Records from a data collection:
★ ★ ★ ★ ★ ★ ★
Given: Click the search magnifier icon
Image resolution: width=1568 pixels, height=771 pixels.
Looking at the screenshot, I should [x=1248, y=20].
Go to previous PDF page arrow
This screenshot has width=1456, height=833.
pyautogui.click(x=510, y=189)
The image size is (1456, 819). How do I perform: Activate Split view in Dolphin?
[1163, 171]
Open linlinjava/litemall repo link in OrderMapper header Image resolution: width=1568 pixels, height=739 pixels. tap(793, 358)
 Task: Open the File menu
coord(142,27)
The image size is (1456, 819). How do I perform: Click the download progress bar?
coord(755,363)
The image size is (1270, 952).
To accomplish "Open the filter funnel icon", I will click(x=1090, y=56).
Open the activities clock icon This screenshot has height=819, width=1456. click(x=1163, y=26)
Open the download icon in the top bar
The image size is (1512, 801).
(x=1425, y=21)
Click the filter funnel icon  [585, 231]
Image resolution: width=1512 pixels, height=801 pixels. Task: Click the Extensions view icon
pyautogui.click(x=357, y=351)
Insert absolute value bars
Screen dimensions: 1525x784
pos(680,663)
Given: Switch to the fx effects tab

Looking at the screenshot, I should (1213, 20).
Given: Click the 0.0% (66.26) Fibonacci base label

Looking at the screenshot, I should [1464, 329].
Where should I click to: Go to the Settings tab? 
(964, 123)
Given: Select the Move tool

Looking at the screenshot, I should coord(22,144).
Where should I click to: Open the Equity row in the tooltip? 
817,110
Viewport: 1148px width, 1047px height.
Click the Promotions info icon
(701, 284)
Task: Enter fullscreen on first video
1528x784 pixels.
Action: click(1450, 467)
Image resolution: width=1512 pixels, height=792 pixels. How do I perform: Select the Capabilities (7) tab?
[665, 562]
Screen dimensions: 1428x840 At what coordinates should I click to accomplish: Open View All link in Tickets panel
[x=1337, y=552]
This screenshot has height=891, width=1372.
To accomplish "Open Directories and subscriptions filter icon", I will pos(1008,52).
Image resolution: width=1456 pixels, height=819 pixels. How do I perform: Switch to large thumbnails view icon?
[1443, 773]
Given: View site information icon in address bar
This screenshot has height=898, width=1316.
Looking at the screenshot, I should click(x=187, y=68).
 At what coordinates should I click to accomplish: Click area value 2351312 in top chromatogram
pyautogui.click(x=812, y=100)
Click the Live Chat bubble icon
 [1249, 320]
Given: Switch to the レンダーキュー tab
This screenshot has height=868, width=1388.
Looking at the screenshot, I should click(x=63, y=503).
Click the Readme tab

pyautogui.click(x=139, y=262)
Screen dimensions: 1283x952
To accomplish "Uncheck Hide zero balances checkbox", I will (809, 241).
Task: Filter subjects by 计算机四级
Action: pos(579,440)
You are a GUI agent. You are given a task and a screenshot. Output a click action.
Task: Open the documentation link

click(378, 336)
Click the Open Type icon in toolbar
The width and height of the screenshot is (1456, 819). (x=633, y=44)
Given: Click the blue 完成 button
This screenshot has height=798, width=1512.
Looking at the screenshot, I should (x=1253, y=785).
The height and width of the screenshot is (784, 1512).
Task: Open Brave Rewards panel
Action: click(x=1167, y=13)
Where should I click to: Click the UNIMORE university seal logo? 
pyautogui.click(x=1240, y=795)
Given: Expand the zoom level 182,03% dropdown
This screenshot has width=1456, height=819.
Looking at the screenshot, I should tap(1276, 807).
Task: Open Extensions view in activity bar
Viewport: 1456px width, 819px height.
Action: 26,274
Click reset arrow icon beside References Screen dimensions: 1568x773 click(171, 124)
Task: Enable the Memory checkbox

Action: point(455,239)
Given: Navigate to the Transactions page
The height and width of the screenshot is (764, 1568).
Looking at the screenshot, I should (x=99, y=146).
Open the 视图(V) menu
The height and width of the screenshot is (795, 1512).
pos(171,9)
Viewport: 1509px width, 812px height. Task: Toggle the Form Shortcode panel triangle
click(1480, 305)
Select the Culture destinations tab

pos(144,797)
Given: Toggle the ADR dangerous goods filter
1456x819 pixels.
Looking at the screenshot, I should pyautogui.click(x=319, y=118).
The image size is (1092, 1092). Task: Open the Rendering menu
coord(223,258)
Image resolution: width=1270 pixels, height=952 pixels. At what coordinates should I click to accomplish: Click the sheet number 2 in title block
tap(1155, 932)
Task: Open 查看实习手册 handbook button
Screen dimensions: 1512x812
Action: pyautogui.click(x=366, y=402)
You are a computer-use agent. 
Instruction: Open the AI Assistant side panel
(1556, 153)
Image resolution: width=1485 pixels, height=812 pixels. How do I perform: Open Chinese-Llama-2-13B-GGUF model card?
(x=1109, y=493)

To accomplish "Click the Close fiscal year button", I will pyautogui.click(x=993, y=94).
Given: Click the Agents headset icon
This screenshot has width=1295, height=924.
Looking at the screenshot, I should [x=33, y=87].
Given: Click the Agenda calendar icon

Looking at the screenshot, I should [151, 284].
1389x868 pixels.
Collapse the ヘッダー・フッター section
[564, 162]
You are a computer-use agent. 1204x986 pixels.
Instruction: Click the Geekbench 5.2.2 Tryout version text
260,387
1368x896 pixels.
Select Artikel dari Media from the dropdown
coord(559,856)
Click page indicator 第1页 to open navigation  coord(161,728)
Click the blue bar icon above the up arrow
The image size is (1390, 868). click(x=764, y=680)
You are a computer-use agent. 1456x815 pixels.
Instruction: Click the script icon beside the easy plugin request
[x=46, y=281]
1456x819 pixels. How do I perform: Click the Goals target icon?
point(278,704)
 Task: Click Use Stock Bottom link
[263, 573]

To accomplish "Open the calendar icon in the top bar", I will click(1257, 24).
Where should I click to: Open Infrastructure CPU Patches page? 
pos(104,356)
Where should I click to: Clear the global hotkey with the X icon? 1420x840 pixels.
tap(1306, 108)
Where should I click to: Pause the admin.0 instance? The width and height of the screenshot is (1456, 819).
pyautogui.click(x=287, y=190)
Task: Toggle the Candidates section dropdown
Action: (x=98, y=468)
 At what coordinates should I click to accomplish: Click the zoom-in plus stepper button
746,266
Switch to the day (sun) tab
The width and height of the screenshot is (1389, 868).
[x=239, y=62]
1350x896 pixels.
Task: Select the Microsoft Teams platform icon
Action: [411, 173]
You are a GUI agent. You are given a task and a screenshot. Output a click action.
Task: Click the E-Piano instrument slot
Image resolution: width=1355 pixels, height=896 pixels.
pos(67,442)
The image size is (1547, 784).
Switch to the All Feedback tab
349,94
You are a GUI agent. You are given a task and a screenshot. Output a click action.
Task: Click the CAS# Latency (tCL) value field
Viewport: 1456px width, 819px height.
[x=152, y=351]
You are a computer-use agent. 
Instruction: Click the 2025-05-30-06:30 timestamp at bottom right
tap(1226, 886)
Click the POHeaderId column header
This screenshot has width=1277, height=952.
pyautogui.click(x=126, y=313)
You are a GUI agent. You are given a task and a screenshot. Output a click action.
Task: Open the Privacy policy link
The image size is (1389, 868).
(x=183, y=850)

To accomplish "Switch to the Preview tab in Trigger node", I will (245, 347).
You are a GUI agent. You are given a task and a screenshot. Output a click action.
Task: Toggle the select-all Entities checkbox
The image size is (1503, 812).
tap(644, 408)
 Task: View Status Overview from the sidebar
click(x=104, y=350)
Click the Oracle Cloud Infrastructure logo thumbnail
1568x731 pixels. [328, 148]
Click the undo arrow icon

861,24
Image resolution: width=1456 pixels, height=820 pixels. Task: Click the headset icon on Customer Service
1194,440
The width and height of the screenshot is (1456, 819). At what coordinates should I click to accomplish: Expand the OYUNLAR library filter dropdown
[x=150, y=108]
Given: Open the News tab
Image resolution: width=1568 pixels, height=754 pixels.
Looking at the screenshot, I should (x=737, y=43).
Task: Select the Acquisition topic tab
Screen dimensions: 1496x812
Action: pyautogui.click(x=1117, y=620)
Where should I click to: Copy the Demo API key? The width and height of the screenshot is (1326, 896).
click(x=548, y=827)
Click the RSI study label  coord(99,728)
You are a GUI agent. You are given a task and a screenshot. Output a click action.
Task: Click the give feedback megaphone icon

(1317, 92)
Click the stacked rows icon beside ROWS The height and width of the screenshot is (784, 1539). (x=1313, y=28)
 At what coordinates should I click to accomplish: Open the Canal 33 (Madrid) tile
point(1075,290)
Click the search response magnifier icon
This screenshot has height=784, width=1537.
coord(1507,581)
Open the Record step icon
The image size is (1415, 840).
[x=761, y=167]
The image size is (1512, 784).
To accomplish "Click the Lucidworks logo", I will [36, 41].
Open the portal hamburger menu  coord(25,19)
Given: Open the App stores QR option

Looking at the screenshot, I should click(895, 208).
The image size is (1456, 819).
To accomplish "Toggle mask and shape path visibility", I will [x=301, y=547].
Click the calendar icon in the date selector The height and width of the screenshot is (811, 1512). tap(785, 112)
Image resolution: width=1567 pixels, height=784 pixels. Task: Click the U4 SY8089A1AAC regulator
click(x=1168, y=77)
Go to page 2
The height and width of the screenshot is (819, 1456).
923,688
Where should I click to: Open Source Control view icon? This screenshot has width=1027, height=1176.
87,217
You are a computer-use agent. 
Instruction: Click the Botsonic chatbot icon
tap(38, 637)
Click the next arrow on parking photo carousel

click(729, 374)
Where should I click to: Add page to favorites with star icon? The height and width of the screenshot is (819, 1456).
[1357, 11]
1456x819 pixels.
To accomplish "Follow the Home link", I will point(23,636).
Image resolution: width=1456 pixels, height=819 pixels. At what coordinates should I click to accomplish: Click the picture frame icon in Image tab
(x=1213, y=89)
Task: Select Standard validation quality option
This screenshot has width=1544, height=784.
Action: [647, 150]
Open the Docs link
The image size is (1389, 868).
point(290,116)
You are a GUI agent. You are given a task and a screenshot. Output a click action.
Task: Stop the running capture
★ ★ ★ ★ ★ ★ ★
=== Aim of the task ===
Copy out the entries above exactly as given, starting at the top and ending with the line containing "The image size is (1270, 952)."; include both and nothing more.

=== Exercise solution ===
Given: Click the search magnifier icon
Image resolution: width=1568 pixels, height=771 pixels.
Looking at the screenshot, I should [x=1248, y=20].
Go to previous PDF page arrow
This screenshot has width=1456, height=833.
pyautogui.click(x=510, y=189)
The image size is (1456, 819). How do I perform: Activate Split view in Dolphin?
[1163, 171]
Open linlinjava/litemall repo link in OrderMapper header Image resolution: width=1568 pixels, height=739 pixels. tap(793, 358)
 Task: Open the File menu
coord(142,27)
The image size is (1456, 819). How do I perform: Click the download progress bar?
coord(755,363)
The image size is (1270, 952).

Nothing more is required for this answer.